The Indian Medical Association (IMA) has condemned the doctor’s arrest, arguing that practitioners should not be made scapegoats for regulatory and manufacturing failures. “A doctor can only prescribe approved drugs available in the market,” the IMA said in a statement. “If a licensed medicine turns out to be contaminated, the accountability lies with the system that cleared it for sale.”
This perspective has sparked public debate about where medical liability begins and ends — with the prescriber or the producer.
A Wake-Up Call for India’s Drug Regulation
This tragedy is not the first of its kind. India’s pharmaceutical exports have faced global scrutiny in recent years after DEG-related deaths were reported in Gambia, Uzbekistan, and Cameroon. Yet, despite these warnings, regulatory vigilance at the domestic level remains inconsistent.
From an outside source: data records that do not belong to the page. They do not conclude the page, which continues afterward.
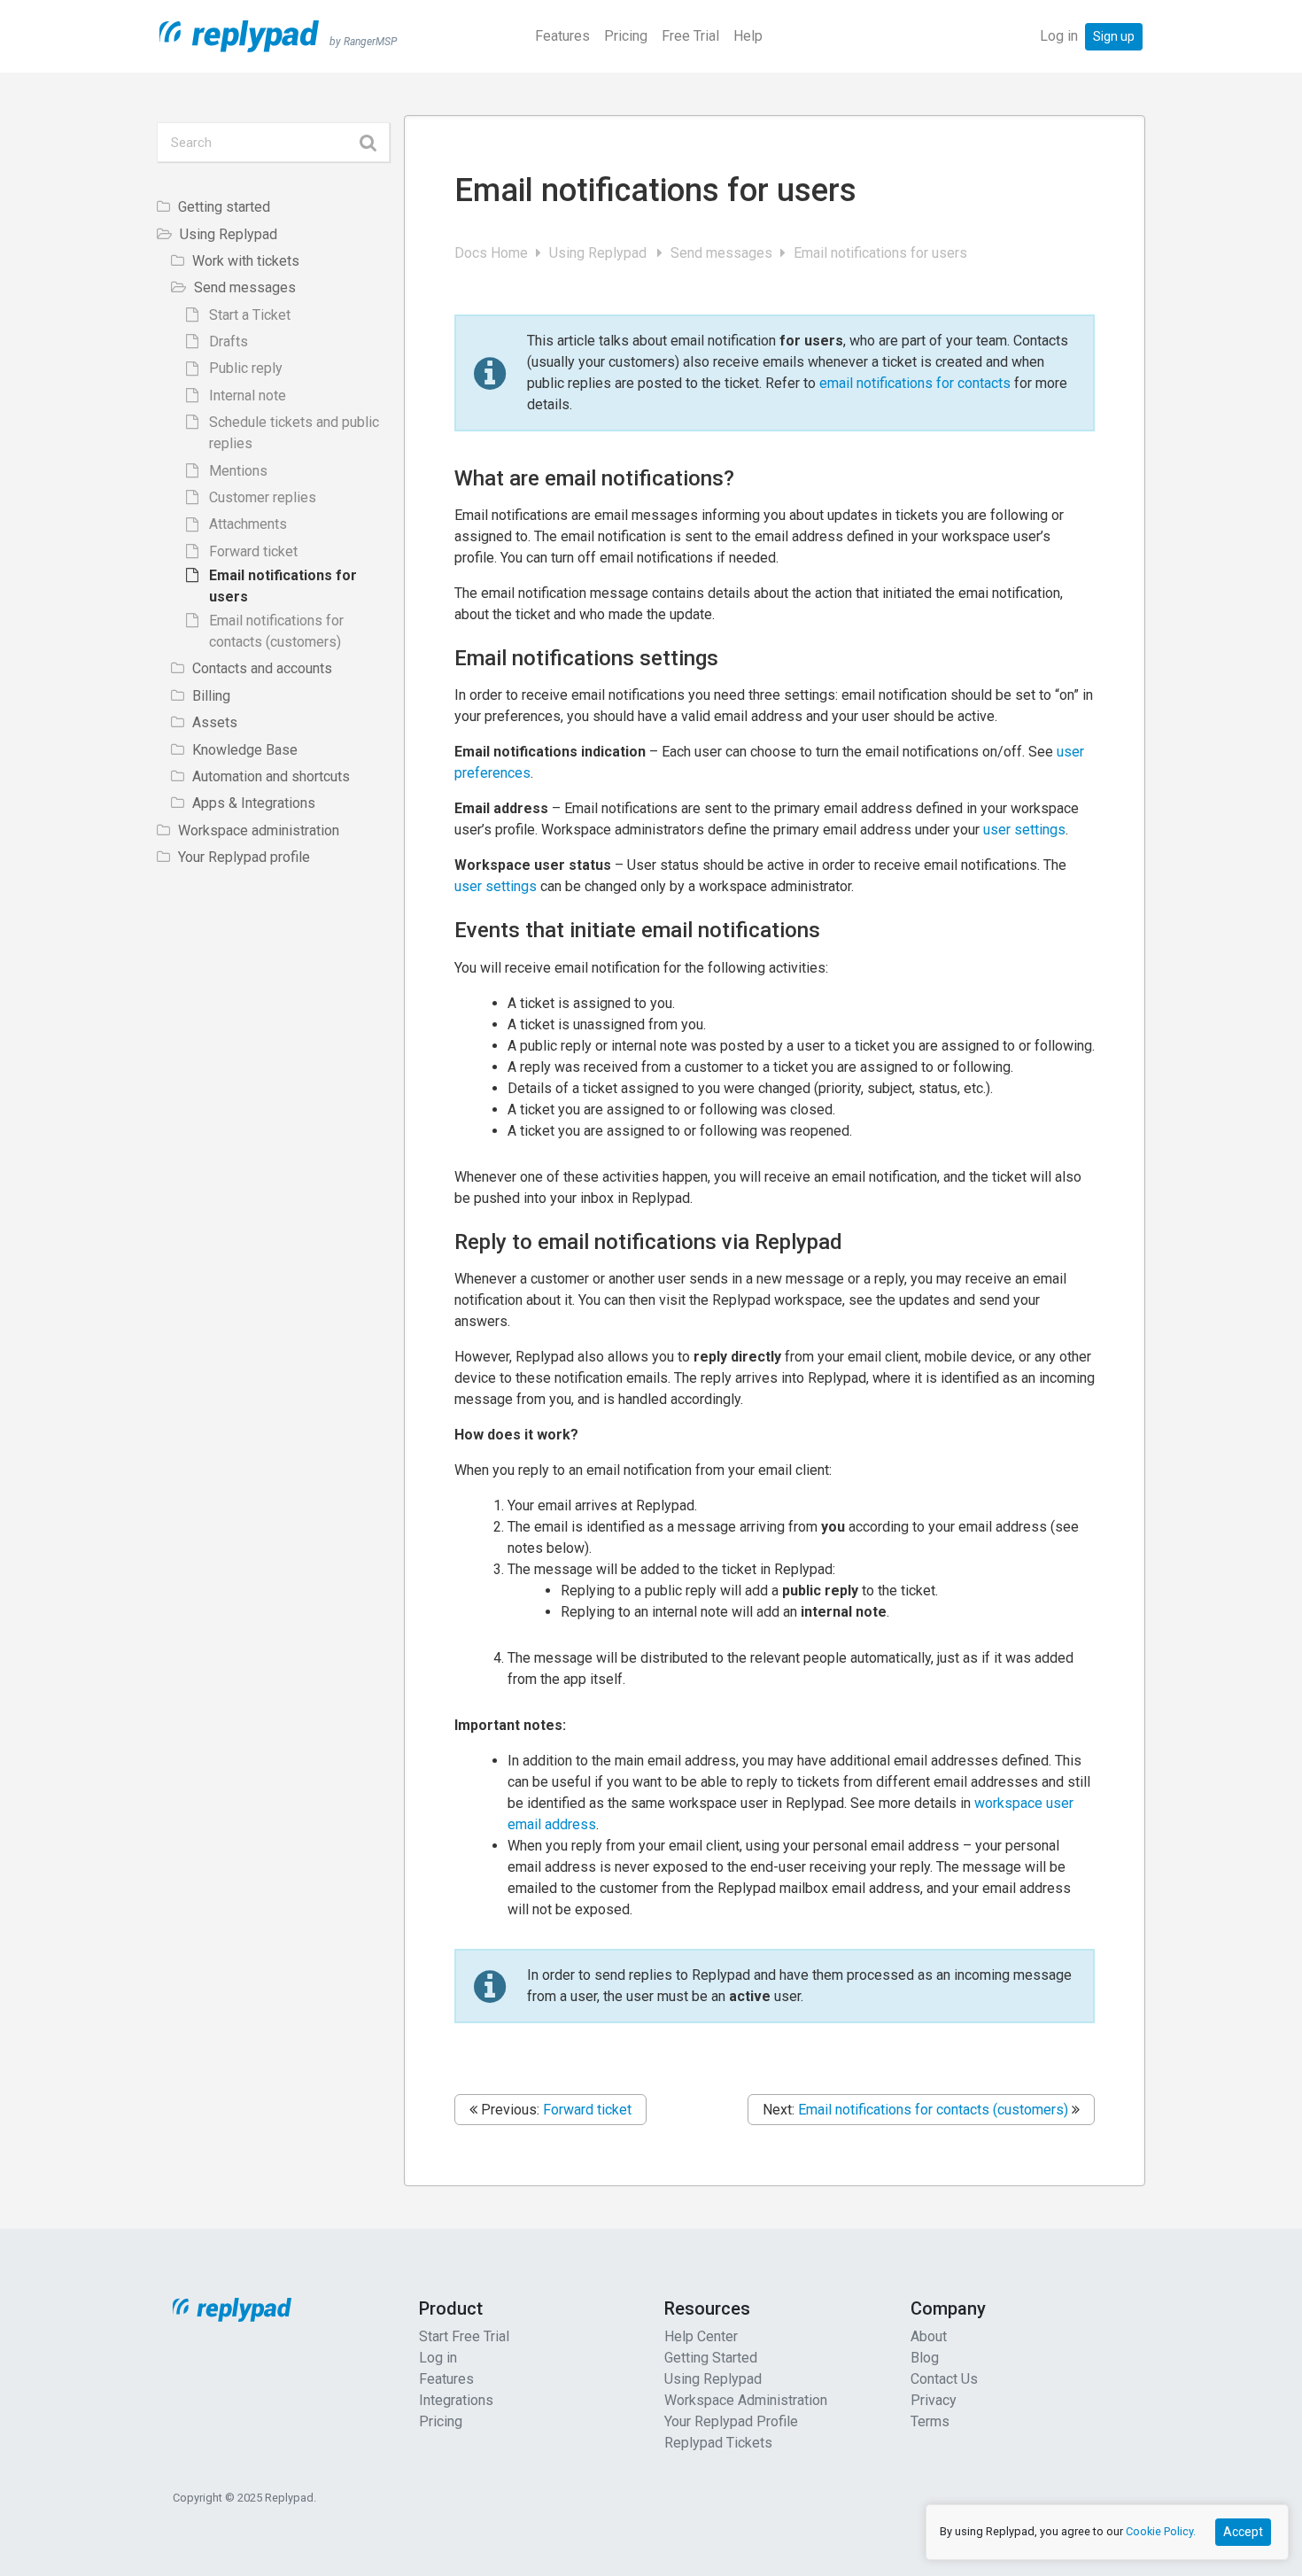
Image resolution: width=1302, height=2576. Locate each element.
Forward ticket (587, 2109)
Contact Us (944, 2378)
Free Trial (690, 35)
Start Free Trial (464, 2336)
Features (562, 35)
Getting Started (710, 2357)
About (929, 2336)
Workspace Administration (745, 2400)
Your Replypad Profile (731, 2421)
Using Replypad (601, 252)
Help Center (701, 2336)
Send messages (723, 252)
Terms (930, 2421)
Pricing (625, 35)
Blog (925, 2357)
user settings (1024, 829)
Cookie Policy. (1161, 2531)
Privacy (934, 2400)
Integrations (456, 2400)
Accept (1243, 2532)
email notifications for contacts (915, 383)
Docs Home (492, 252)
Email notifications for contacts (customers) (933, 2109)
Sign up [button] (1114, 36)
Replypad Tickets (718, 2442)
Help (748, 35)
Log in (1059, 35)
Experts believe that India’s vast network of small and medium-sized pharmaceutical manufacturers often escapes stringent quality testing due to resource limitations and bureaucratic inefficiency. The Chhindwara incident, they argue, is a grim reminder that even well-intentioned doctors and parents can become victims of a weak oversight system.
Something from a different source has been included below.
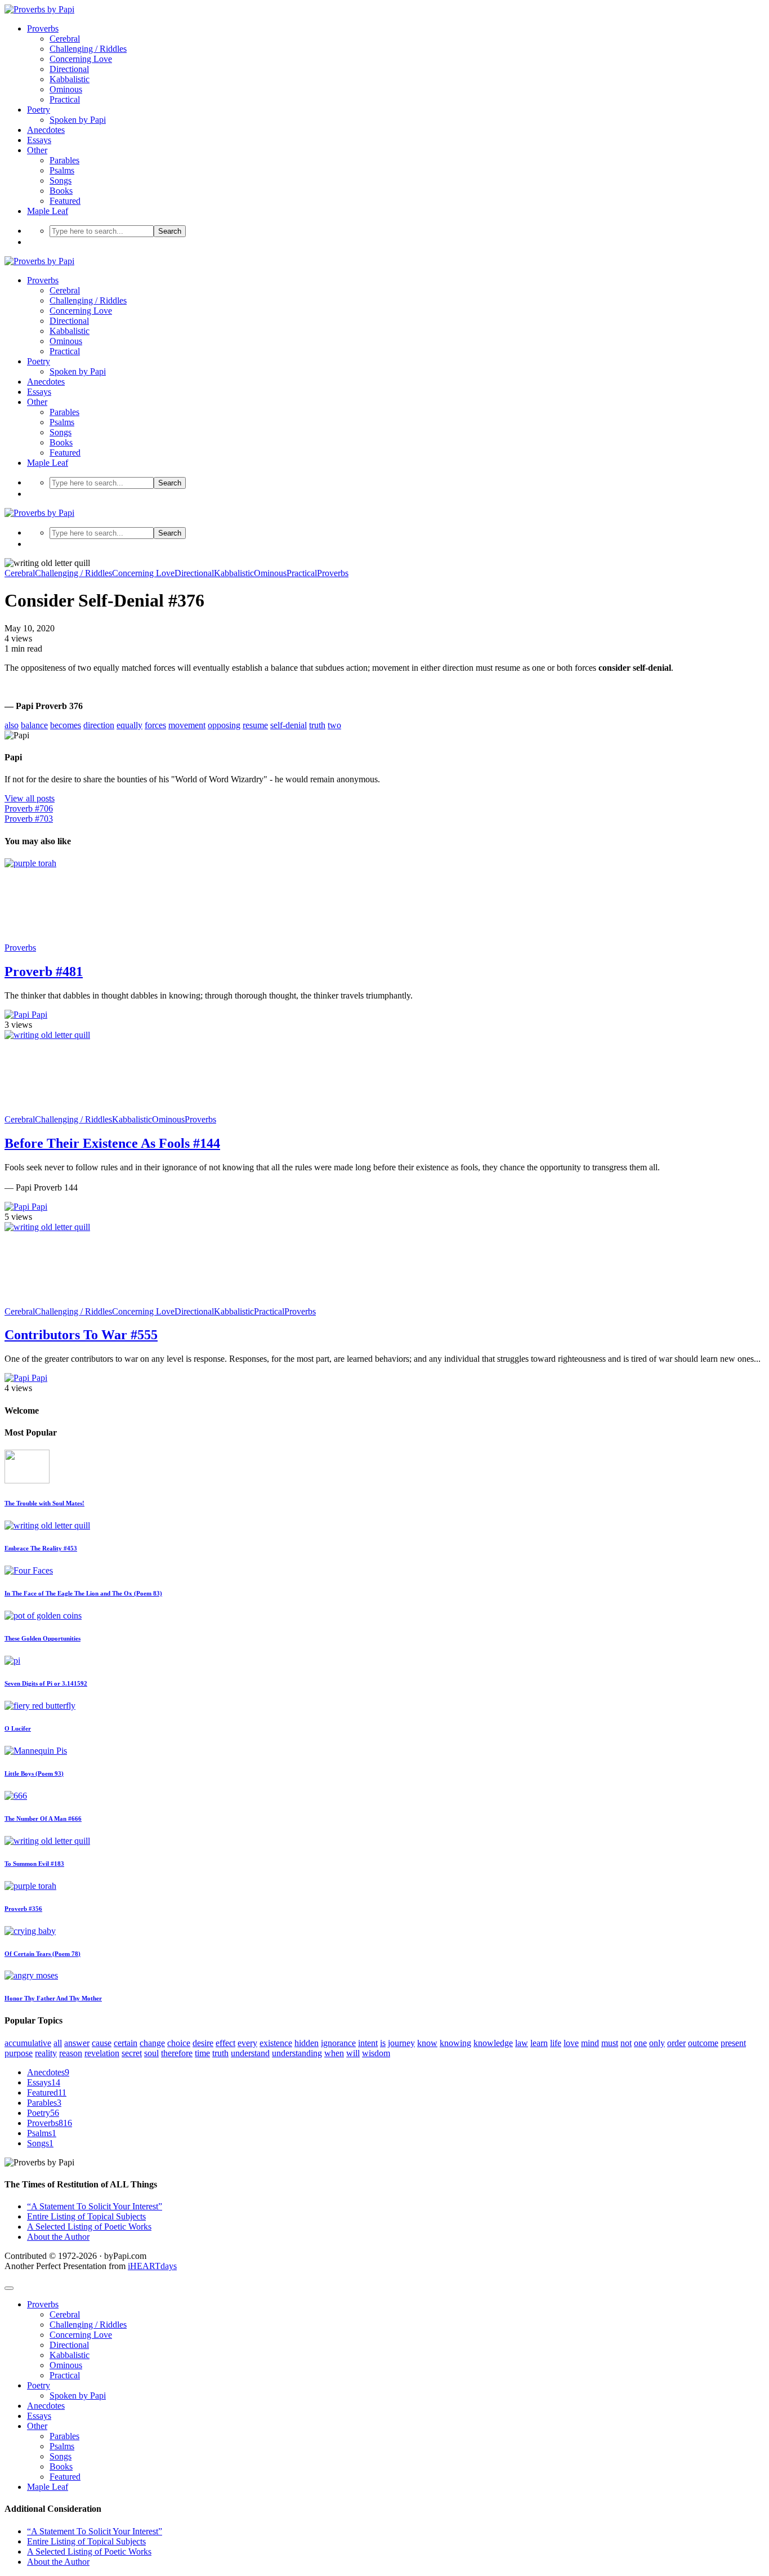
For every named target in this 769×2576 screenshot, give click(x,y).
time (202, 2053)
The Madhya Pradesh government has announced compensation for the affected families and promised swift justice once the final lab reports confirm the cause of deaths. Chief Minister Mohan Yadav has called the incident “a national-level failure that must never be repeated.” Meanwhile, public outrage continues to mount, with families demanding that both the pharmaceutical company and regulatory authorities be held equally accountable. The story of Chhindwara has reignited a critical conversation about medicine safety, accountability, and the urgent need for stronger checks within India’s healthcare system.